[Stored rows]
[start]

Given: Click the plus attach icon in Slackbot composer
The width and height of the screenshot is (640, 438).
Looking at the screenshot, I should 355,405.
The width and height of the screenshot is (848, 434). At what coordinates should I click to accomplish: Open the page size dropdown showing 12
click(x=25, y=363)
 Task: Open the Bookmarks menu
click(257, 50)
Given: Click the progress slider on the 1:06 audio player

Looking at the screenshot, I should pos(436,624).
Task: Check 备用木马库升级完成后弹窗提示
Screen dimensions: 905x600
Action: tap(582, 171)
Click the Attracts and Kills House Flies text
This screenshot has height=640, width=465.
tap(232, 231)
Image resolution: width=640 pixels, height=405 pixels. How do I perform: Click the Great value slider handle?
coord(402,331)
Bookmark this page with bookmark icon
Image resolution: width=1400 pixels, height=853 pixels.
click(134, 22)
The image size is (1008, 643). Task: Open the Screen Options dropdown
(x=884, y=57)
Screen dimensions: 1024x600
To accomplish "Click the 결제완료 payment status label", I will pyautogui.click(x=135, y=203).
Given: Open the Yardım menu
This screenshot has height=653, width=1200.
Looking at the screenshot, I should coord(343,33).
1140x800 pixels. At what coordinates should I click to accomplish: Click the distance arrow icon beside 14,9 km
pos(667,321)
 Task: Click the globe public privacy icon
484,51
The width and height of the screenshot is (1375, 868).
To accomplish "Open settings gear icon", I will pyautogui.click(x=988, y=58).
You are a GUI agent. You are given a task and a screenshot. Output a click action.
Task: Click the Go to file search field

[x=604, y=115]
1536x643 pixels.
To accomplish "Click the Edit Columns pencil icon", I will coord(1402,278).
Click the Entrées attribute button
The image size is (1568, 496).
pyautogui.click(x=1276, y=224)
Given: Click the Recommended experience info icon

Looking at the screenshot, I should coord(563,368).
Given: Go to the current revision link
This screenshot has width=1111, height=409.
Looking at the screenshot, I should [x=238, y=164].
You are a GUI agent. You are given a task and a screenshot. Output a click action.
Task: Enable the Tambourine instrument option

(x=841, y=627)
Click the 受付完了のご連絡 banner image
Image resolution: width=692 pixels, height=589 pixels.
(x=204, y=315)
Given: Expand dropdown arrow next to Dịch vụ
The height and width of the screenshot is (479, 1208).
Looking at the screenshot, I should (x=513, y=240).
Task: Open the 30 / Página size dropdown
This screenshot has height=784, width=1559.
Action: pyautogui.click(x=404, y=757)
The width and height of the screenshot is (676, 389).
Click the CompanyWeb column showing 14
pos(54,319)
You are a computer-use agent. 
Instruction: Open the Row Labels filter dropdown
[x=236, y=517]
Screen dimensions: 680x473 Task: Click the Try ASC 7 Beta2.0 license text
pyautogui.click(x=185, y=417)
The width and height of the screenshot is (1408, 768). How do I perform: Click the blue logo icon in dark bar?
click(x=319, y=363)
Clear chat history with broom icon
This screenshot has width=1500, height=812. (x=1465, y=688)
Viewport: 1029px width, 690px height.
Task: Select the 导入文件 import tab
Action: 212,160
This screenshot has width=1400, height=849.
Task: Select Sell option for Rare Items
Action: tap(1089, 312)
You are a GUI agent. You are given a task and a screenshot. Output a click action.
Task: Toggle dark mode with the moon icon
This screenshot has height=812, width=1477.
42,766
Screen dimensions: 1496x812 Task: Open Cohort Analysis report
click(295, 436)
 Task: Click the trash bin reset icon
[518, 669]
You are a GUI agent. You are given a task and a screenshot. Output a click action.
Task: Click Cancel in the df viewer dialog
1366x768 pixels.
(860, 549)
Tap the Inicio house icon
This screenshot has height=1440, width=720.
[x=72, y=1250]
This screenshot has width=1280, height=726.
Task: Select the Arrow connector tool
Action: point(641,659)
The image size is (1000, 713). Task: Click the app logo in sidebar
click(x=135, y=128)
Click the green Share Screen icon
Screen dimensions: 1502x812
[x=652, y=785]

[end]

| Exercise objective |
Output the rows above as a Markdown table with the columns No. and Line, numbering each row in order and omitting any blank lines.

| Answer below |
| No. | Line |
|---|---|
| 1 | Given: Click the plus attach icon in Slackbot composer |
| 2 | The width and height of the screenshot is (640, 438). |
| 3 | Looking at the screenshot, I should 355,405. |
| 4 | The width and height of the screenshot is (848, 434). At what coordinates should I click to accomplish: Open the page size dropdown showing 12 |
| 5 | click(x=25, y=363) |
| 6 |  Task: Open the Bookmarks menu |
| 7 | click(257, 50) |
| 8 | Given: Click the progress slider on the 1:06 audio player |
| 9 | Looking at the screenshot, I should pos(436,624). |
| 10 | Task: Check 备用木马库升级完成后弹窗提示 |
| 11 | Screen dimensions: 905x600 |
| 12 | Action: tap(582, 171) |
| 13 | Click the Attracts and Kills House Flies text |
| 14 | This screenshot has height=640, width=465. |
| 15 | tap(232, 231) |
| 16 | Image resolution: width=640 pixels, height=405 pixels. How do I perform: Click the Great value slider handle? |
| 17 | coord(402,331) |
| 18 | Bookmark this page with bookmark icon |
| 19 | Image resolution: width=1400 pixels, height=853 pixels. |
| 20 | click(134, 22) |
| 21 | The image size is (1008, 643). Task: Open the Screen Options dropdown |
| 22 | (x=884, y=57) |
| 23 | Screen dimensions: 1024x600 |
| 24 | To accomplish "Click the 결제완료 payment status label", I will pyautogui.click(x=135, y=203). |
| 25 | Given: Open the Yardım menu |
| 26 | This screenshot has height=653, width=1200. |
| 27 | Looking at the screenshot, I should coord(343,33). |
| 28 | 1140x800 pixels. At what coordinates should I click to accomplish: Click the distance arrow icon beside 14,9 km |
| 29 | pos(667,321) |
| 30 |  Task: Click the globe public privacy icon |
| 31 | 484,51 |
| 32 | The width and height of the screenshot is (1375, 868). |
| 33 | To accomplish "Open settings gear icon", I will pyautogui.click(x=988, y=58). |
| 34 | You are a GUI agent. You are given a task and a screenshot. Output a click action. |
| 35 | Task: Click the Go to file search field |
| 36 | [x=604, y=115] |
| 37 | 1536x643 pixels. |
| 38 | To accomplish "Click the Edit Columns pencil icon", I will coord(1402,278). |
| 39 | Click the Entrées attribute button |
| 40 | The image size is (1568, 496). |
| 41 | pyautogui.click(x=1276, y=224) |
| 42 | Given: Click the Recommended experience info icon |
| 43 | Looking at the screenshot, I should coord(563,368). |
| 44 | Given: Go to the current revision link |
| 45 | This screenshot has width=1111, height=409. |
| 46 | Looking at the screenshot, I should [x=238, y=164]. |
| 47 | You are a GUI agent. You are given a task and a screenshot. Output a click action. |
| 48 | Task: Enable the Tambourine instrument option |
| 49 | (x=841, y=627) |
| 50 | Click the 受付完了のご連絡 banner image |
| 51 | Image resolution: width=692 pixels, height=589 pixels. |
| 52 | (x=204, y=315) |
| 53 | Given: Expand dropdown arrow next to Dịch vụ |
| 54 | The height and width of the screenshot is (479, 1208). |
| 55 | Looking at the screenshot, I should (x=513, y=240). |
| 56 | Task: Open the 30 / Página size dropdown |
| 57 | This screenshot has height=784, width=1559. |
| 58 | Action: pyautogui.click(x=404, y=757) |
| 59 | The width and height of the screenshot is (676, 389). |
| 60 | Click the CompanyWeb column showing 14 |
| 61 | pos(54,319) |
| 62 | You are a computer-use agent.  |
| 63 | Instruction: Open the Row Labels filter dropdown |
| 64 | [x=236, y=517] |
| 65 | Screen dimensions: 680x473 Task: Click the Try ASC 7 Beta2.0 license text |
| 66 | pyautogui.click(x=185, y=417) |
| 67 | The width and height of the screenshot is (1408, 768). How do I perform: Click the blue logo icon in dark bar? |
| 68 | click(x=319, y=363) |
| 69 | Clear chat history with broom icon |
| 70 | This screenshot has width=1500, height=812. (x=1465, y=688) |
| 71 | Viewport: 1029px width, 690px height. |
| 72 | Task: Select the 导入文件 import tab |
| 73 | Action: 212,160 |
| 74 | This screenshot has width=1400, height=849. |
| 75 | Task: Select Sell option for Rare Items |
| 76 | Action: tap(1089, 312) |
| 77 | You are a GUI agent. You are given a task and a screenshot. Output a click action. |
| 78 | Task: Toggle dark mode with the moon icon |
| 79 | This screenshot has height=812, width=1477. |
| 80 | 42,766 |
| 81 | Screen dimensions: 1496x812 Task: Open Cohort Analysis report |
| 82 | click(295, 436) |
| 83 |  Task: Click the trash bin reset icon |
| 84 | [518, 669] |
| 85 | You are a GUI agent. You are given a task and a screenshot. Output a click action. |
| 86 | Task: Click Cancel in the df viewer dialog |
| 87 | 1366x768 pixels. |
| 88 | (860, 549) |
| 89 | Tap the Inicio house icon |
| 90 | This screenshot has height=1440, width=720. |
| 91 | [x=72, y=1250] |
| 92 | This screenshot has width=1280, height=726. |
| 93 | Task: Select the Arrow connector tool |
| 94 | Action: point(641,659) |
| 95 | The image size is (1000, 713). Task: Click the app logo in sidebar |
| 96 | click(x=135, y=128) |
| 97 | Click the green Share Screen icon |
| 98 | Screen dimensions: 1502x812 |
| 99 | [x=652, y=785] |